It seems that the latest STFC Astronomy Grants Panel (AGP) results are slowly being released. It also seems that a number of people are somewhat disappointed with the outcome. A recent post by Disturbing the Universe titled Doomed suggests that things are far from rosy (to say the least). Doomed may be a bit extreme, but I have to admit that I am quite worried about the future. The funding level has dropped dramatically since about 2006 and it seems to me that we now have a large mismatch between the size of the community and the amount of available funding. This may not have been too much of a problem 10 years ago when grants primarily covered direct costs with a modest amount of overhead. Today, however, the overheards (indirect costs, estates and building etc) are significantly higher than they once were, and grants now also cover a fraction of an academic’s salary. There is therefore a great deal of pressure on academics to get grants as this is now a significant income stream for universities. I’m not convinced that universities will be happy supporting large astronomy groups if they can’t maintain a decent level of grant income.
There are also other issues with such low funding levels. As hard as panels and referees may try, it is probably difficult to really rank proposals in a manner that everyone would agree was correct. If, however, a reasonable fraction of the community is funded at any one time and if those who are unsuccessful can resubmit their proposals on a reasonable timescale (say once a year) this isn’t too much of a problem. Those who were unsuccessful can learn from the feedback and can have a decent chance of getting funded after one or two resubmissions (I actually think that submitting grant applications is quite a good way to think of sensible and interesting research projects). The current situation seems to be that less than a third of academics will be funded at any one time and those who are unsuccessful cannot resubmit for 3 years. Such a low effective success rate means that uncertainties are magnified. We can’t really say that the projects that were regarded as just not good enough to fund were definitely worse than those that were on the other side of the boundary. However, those that are not funded are at a disadvantage compared to those that are, as they have to spend 3 years without funding and then compete against the same cohort when the grant cycle repeats.

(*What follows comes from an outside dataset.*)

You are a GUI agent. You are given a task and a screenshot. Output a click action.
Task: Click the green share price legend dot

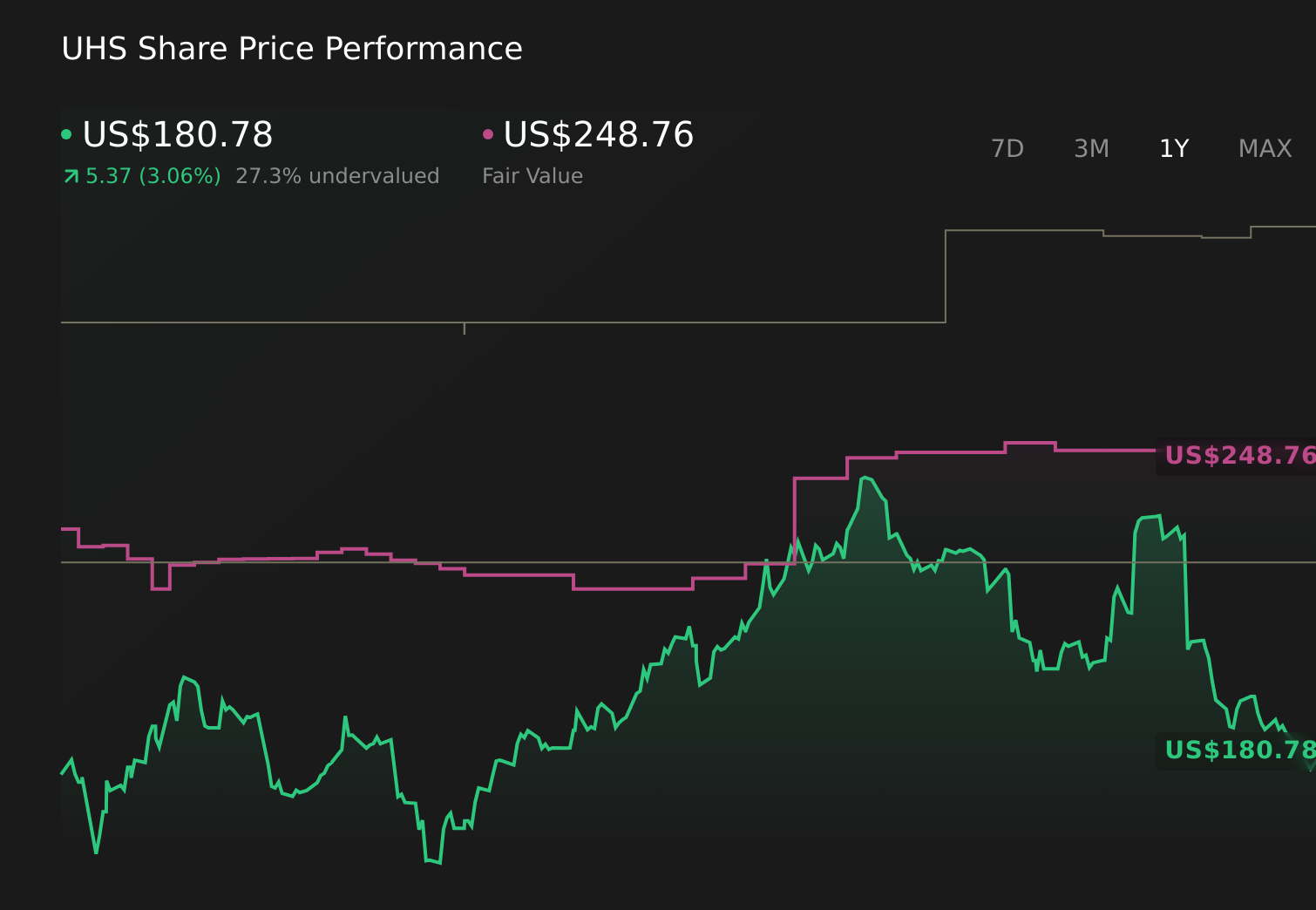tap(67, 132)
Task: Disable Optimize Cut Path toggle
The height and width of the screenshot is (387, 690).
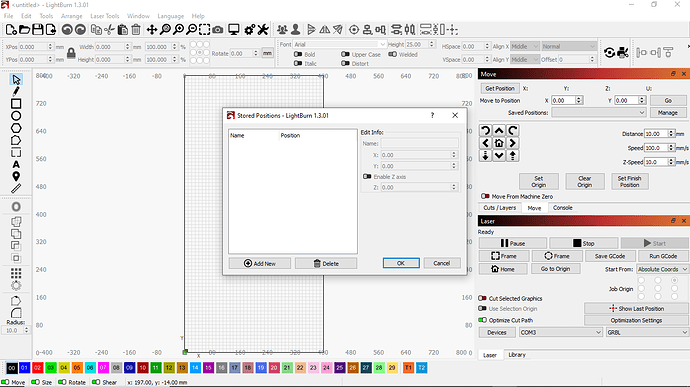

There are also – in my view at least – other issues. The UK community is reasonably broad, but is dominated by some research areas. With a sudden change in the funding level (as has essentially happened), how do we ensure that the dominant areas don’t suddenly become even more dominant. They probably look stronger when metrics are taken into account (more people means more papers means more citations). Also, these areas will almost certainly dominate committees and decision making bodies (simply because there are more people in these areas than in others) and these people, with the best will in the world, are unlikely to be completely unbiased when deciding what is important and worth funding and what isn’t. It’s hard to see how the smaller areas will be able to survive when the funding levels are as low as they currently are.
I guess, it’s not yet all doom and gloom and maybe things will get better or maybe the future just isn’t as bleak as some may think. I just have trouble understanding how we can maintain the current community given the current funding level. Either a significant fraction of the community are doing research that isn’t worth funding and hence the community should really get smaller, or they are doing worthwhile research but we just can’t afford to fund it all at the moment (in which case we have to aim for an increase in the near future). There is also an alternative that I’m not completely against. As long as there is a bit of money for travel and computing, many academics will be happy to do research without necessarily having a postdoc or even a student. They may not get as much done, but it should still be worthwhile science. However, given the amount of extra money that grants are now bringing into the university system, I can’t see the university management being all that happy with this option.